[Stored items]

-- Opening Marker --

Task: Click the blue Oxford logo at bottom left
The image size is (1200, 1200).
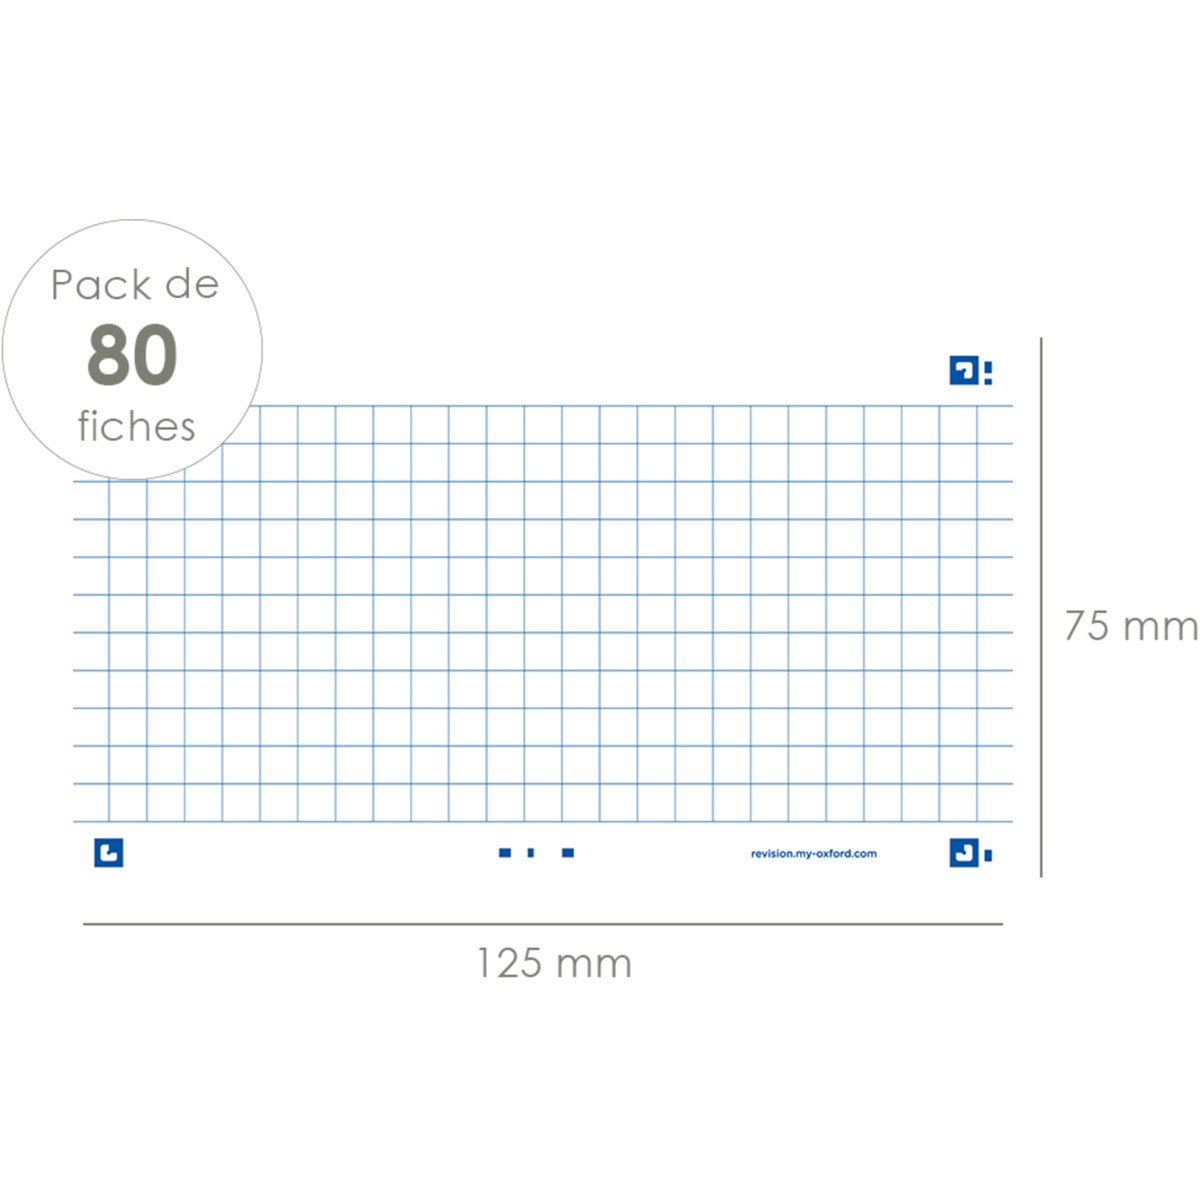Action: point(109,853)
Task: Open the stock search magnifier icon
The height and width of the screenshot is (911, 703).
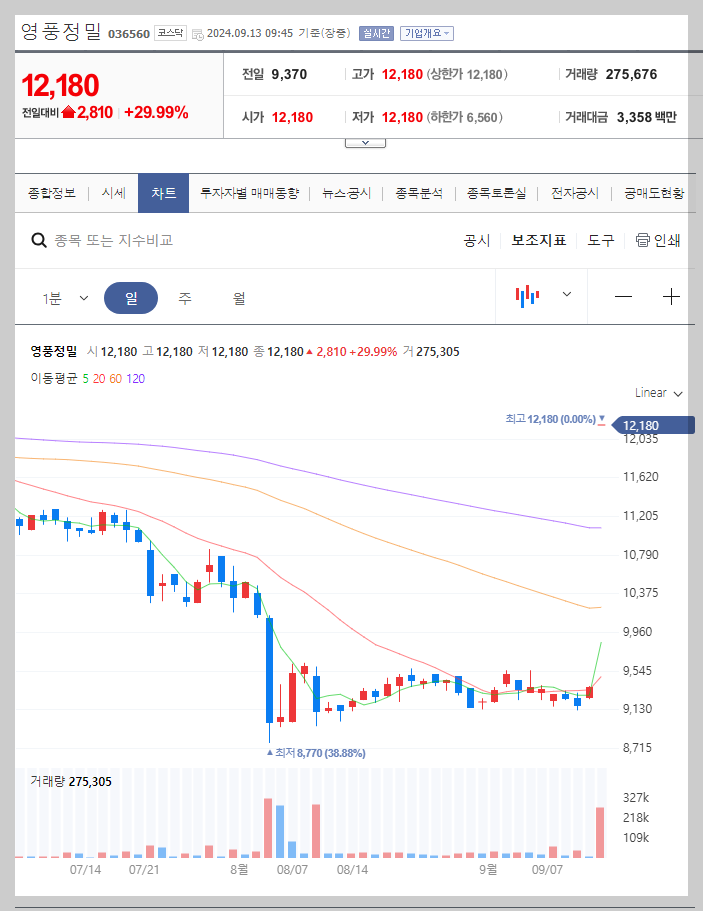Action: click(x=39, y=240)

-- Closing Marker --

● Work required: Nothing but a number is wanted: how many lines in the records above include "Task".

● Exercise solution: 2